A windy moonlight night, with clouds chasing each other like crests of advancing waves. The moon rides high in the west; the strong wind sweeps from the west. Æolus and all his retinue are abroad. The hillside trees toss and boom like the sea—it is high tide in the air. The air becomes a sea, the clouds its surge, the trees the shingle upon which it beats. It fascinates like the sea! When the moon appears between the rifts it seems stationary; when partly concealed under a white cloud, it appears coursing rapidly westward, while the clouds seem traveling slowly eastward. The moon then becomes the voyager, and the squadrons of the sky the loiterers. Its luminousness is but slightly masked by the silver clouds, their translucency making them seemingly a source of light. Every now and then it disappears beneath a mass of inky breakers, gilding their outer crests ere taking its sudden plunge; it looks as if it were dropping from the sky. Almost immediately it reappears, so fast the clouds are moving. Anon it dips beneath a snowy surge, to re-emerge and sink below a Cimmerian roller, just as a swimmer dives into and is lost in the surf. Meanwhile, the wind roars like an angry sea. This glory of the wintry night my glass brings into my room. But the silver lining and life of the moonlit clouds can not be traced in written words, nor the varied voices of the wind be rendered into musical bars. The moon and the sun shine so that all may see. The wind blows so that all may hear.
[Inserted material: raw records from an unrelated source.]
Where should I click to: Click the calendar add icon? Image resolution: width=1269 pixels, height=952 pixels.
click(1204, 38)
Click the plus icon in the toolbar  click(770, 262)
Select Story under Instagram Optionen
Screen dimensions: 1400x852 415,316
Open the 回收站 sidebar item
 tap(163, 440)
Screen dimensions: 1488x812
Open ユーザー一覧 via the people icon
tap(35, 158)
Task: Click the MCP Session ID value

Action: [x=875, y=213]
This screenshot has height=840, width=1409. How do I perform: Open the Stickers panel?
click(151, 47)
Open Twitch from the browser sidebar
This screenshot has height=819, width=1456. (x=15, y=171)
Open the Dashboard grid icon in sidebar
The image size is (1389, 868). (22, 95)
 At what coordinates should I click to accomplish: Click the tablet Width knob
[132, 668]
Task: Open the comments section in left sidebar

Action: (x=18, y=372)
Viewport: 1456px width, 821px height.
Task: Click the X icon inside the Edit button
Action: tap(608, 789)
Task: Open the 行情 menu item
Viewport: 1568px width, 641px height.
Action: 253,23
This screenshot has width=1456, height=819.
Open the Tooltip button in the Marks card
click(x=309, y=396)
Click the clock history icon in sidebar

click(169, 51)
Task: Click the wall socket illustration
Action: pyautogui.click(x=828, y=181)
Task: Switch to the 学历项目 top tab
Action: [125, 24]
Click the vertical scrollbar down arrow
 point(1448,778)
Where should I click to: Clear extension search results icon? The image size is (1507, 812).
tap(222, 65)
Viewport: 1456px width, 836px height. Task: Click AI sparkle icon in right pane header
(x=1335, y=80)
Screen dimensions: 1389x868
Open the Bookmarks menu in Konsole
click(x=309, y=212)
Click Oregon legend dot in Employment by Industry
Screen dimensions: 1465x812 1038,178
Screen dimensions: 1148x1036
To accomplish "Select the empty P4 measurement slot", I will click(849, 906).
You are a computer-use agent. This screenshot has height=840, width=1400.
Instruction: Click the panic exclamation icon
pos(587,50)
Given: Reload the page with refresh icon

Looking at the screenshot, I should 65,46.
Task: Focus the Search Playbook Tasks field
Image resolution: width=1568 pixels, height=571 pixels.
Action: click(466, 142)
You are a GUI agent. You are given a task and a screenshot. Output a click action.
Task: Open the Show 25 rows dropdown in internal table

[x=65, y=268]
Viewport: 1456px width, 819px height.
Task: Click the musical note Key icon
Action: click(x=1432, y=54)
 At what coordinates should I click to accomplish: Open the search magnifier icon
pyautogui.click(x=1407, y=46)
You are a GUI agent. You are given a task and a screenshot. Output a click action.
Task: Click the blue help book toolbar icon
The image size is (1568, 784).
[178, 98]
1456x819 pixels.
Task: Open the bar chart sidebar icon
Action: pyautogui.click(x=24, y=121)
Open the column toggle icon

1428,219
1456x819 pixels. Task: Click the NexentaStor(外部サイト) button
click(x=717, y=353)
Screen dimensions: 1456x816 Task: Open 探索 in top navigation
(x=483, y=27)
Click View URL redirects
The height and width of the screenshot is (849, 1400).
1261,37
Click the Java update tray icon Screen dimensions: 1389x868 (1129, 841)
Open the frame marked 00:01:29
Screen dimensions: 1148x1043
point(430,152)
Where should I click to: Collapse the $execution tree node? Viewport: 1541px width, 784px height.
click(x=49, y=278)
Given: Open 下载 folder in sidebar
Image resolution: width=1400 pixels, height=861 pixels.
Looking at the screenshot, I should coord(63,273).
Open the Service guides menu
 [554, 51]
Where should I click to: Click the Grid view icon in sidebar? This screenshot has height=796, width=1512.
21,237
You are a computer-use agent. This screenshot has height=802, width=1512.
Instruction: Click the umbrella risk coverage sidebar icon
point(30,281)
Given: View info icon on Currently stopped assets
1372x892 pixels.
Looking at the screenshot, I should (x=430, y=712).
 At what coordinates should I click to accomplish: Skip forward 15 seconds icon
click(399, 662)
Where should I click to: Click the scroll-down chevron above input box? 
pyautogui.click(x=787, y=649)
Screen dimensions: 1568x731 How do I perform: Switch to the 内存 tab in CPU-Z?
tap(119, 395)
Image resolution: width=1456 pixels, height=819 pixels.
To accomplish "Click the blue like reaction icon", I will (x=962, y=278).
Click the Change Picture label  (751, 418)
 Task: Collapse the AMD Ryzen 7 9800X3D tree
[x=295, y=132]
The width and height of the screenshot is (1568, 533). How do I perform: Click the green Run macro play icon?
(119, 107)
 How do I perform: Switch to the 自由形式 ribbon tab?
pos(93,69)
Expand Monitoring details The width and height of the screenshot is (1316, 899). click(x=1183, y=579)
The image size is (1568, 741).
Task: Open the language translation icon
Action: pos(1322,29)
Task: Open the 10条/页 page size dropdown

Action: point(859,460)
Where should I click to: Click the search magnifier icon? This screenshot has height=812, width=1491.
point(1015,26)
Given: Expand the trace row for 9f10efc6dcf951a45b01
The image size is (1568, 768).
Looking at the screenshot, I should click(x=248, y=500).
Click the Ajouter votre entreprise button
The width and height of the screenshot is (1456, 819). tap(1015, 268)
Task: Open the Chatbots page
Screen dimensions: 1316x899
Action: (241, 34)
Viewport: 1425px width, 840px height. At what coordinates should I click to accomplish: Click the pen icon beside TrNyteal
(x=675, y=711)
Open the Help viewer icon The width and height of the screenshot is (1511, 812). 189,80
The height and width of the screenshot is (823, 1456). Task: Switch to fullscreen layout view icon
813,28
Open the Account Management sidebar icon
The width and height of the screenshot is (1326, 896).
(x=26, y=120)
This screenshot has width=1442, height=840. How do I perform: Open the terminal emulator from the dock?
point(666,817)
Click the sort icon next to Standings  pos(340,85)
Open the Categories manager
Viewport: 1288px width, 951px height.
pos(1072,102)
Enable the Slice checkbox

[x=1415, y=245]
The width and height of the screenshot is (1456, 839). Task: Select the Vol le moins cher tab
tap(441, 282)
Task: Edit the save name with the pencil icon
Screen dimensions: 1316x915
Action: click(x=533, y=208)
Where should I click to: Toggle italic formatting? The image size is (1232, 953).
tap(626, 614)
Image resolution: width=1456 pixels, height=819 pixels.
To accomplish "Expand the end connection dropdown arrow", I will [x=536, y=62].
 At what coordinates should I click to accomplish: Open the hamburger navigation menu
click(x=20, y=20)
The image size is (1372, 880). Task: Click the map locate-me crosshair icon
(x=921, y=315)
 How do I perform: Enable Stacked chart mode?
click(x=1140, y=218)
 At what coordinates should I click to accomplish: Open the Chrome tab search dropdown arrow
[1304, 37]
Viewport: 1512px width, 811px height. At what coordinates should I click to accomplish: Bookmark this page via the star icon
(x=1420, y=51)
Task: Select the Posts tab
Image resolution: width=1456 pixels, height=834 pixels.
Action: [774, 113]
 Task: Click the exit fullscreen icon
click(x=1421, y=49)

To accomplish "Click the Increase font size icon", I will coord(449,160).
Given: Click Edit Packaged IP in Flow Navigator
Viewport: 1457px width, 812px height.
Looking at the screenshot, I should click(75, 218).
I hear a new creak in my neighbor’s weather-vane amid the moaning of the wind; or is it the repeated far-off blowing of a horn? Twice on my going to the door the sound suddenly ceases, to continue fitfully on my return. I discover it is produced merely by the side-light above my writing-table. Do we not thus frequently attribute ulterior motives to causes which exist only in imagination, or whose source originates with ourselves? Often is the humming in our ear.